About Our Web Site Archives & Access Program: History and Procedures
The North Carolina State Government Web Site Archives & Access Program (WSAAP) contains web sites created by North Carolina’s state agencies. These web sites are collected using an automated web crawler operated by the Internet Archive, a 501(c)(3) non-profit founded in 1996 with the purpose of offering permanent access to collections that exist in digital format. Through the Internet Archive’s subscription service, Archive-It, the State Library and State Archives are able to build, manage and provide long-term access to this unique web archives. To find out more about what web sites are included in the WSAAP, please see "What will you find in the Web Site Archives?"
Archiving Tool Evaluation
The State Archives and State Library began looking for an automated web archiving solution in 2004. Between 2004 and 2006 three options were evaluated: a tool known as Capturing E-Publications (CEP), the Web Archives Workbench tool, and Archive-It. The three tools offered very different functionality. To view a summary of the pros and cons of each tool based on these evaluations, click here. In the end, Archive-It was chosen as the solution because it is hosted, reliably captures specified content and stores it in a preservation-friendly format, offers easy end-user access to archived content, and is reasonably priced. An additional advantage was that in 2008, the Library and Archives were able to have the Internet Archive add to the WSAAP all of the content from NC state agency websites that the Internet Archive had captured back to 1996. So when you search the WSAAP today, you are searching all of the content collected since 1996.
Archiving Process and Documentation
In order to implement an automated web archiving solution, a list of North Carolina state agency domain names had to be created. In North Carolina there is no structure that all state agencies follow in creating domain names (i.e., all state agency domain names do not end in a specific way, like "state.nc.gov") and there is no place where all agency domain names are tracked. So the Library and Archives used the domain discovery tool from the Web Archives Workbench to create an initial list of state agency domain names.
Once an initial list existed, scoping rules needed to be defined. So State Archives and Library staff drafted documents outlining the scope of the Website Archiving Program, including justification for the website archiving program, guidelines for manual website archiving, standards for general scoping and frequency of capture using automated tools, and procedures specific to the technical constraints of Archive-It. To maximize the success of the archiving program, staff also notified state agency Chief Information Officers and Public Information Officers of the program and what their webmasters could do to support the program. As a result, there was an open line of communication to discuss any issues encountered by the agencies or by the Archives and Library in implementing this program.
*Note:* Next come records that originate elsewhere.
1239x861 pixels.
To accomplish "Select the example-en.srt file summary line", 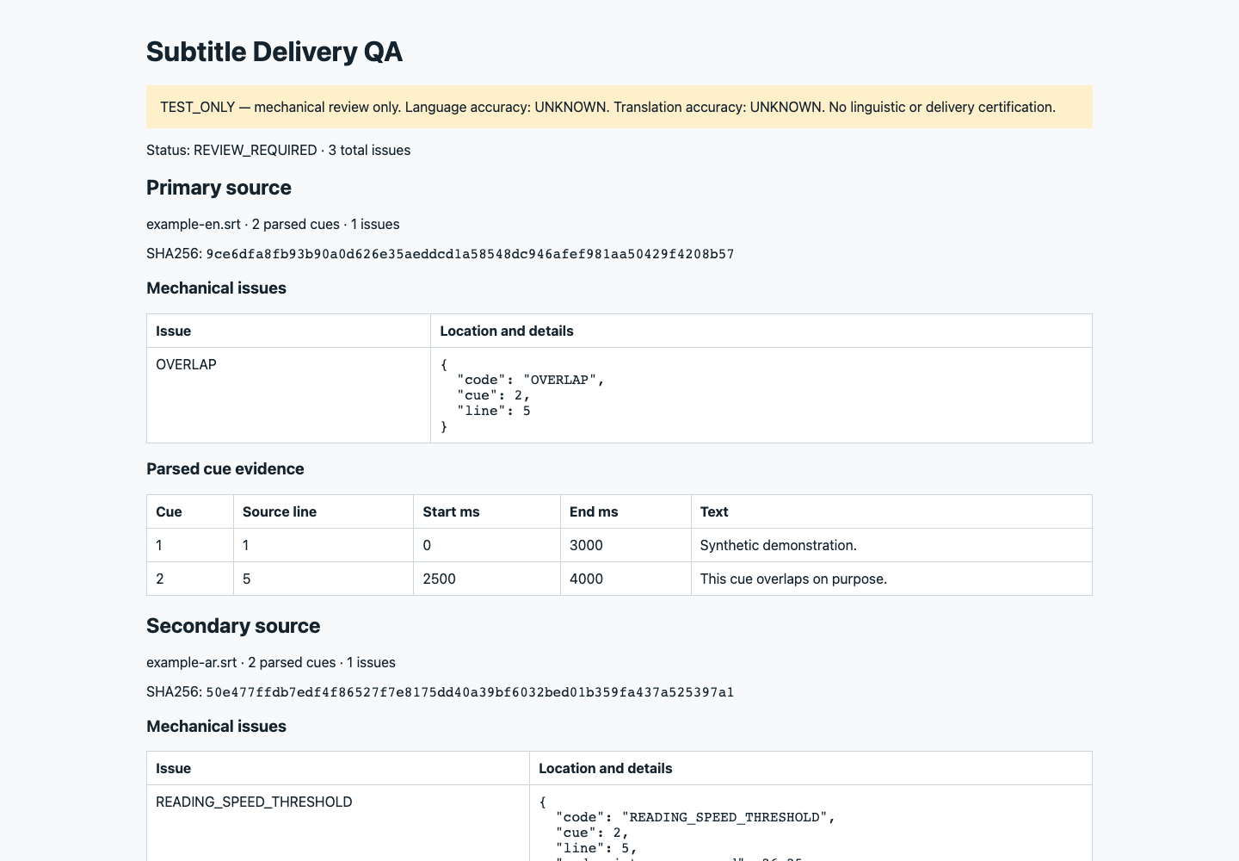I will click(273, 224).
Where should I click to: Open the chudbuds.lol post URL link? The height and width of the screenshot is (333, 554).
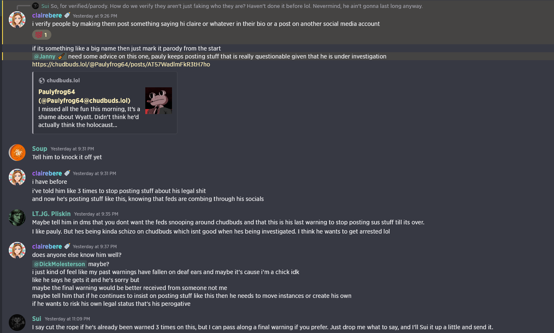121,64
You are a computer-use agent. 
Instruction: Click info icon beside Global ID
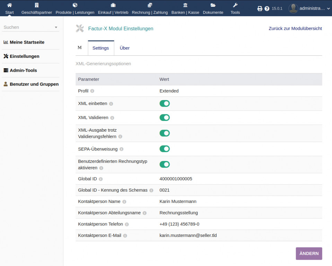coord(101,179)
Because there is a limit on the amount of content that can be collected under the annual Archive-It subscription, certain sites that are not updated as often are collected less frequently. To determine which sites are collected at what frequency, staff evaluate each domain against certain criteria. Also, each time websites are collected, an analysis is performed to determine how to refine the next crawl so that it best matches the scoping criteria and to identify whether or not any webmasters need to be contacted to address access issues. Lastly, changes in agency domain names or new agency domain names are sought out for inclusion in the next capture cycle. If you would like to suggest a domain name for inclusion in the WSAAP, please e-mail the domain name and it will be evaluated against the current scoping criteria.
Of course, the scope of the WSAAP will change over time. For instance, recently social media sites have become popular communication tools for state agencies and many communications using these sites are considered public records. Consequently, the State Library and Archives staff have made the decision to expand the scope of the WSAAP to include state agency social media sites. In order to make it clear how best to configure such sites for capture, State Archives and Library staff (working in conjunction with staff from the Governor's Office and the Office of Information Technology Services) published best practices guidelines and an accompanying online tutorial for state agency employees who use social media for business purposes. The Library and Archives will continue to refine the Web Site Archiving program to ensure that state government information disseminated through the web is available for access into the future.
Social Media Archive BETA
In 2012, the Web Site Archives & Access Program expanded its social media archiving through a partnership with ArchiveSocial, a North Carolina startup providing dynamic capture of social media from Facebook, Twitter, and LinkedIn. Currently in BETA, this project has already garnered positive attention and should be expanding to include additional state agencies soon.